======== SUPPLIED ENTRIES
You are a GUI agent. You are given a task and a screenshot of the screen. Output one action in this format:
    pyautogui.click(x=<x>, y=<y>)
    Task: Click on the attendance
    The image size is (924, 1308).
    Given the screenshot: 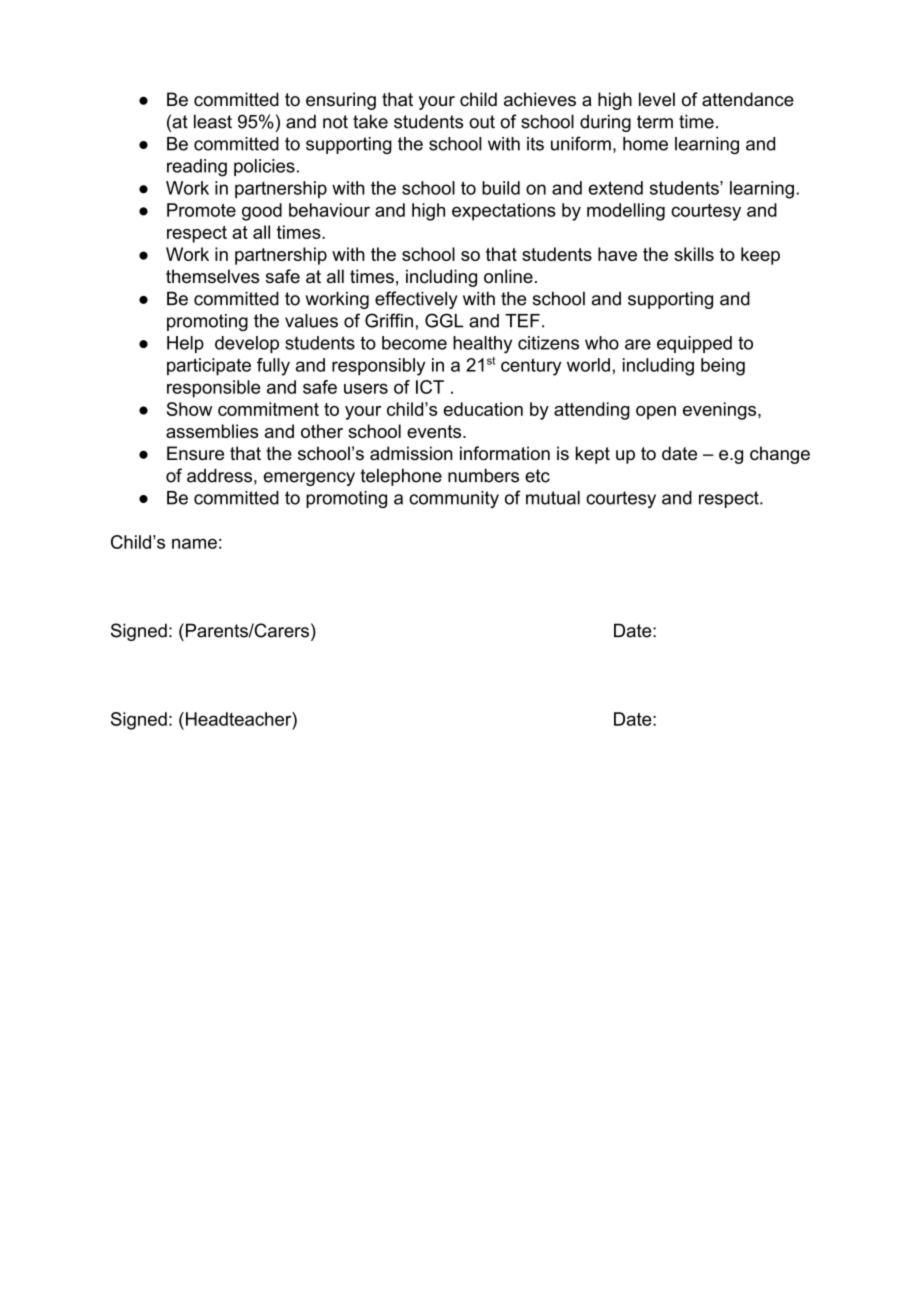 What is the action you would take?
    pyautogui.click(x=748, y=99)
================
▸ THE REQUEST:
Copy out, word for word, the lines from the start of the listing through the line containing "The image size is (924, 1308).".

▸ SOLUTION FOR THIS PROBLEM:
You are a GUI agent. You are given a task and a screenshot of the screen. Output one action in this format:
    pyautogui.click(x=<x>, y=<y>)
    Task: Click on the attendance
    The image size is (924, 1308).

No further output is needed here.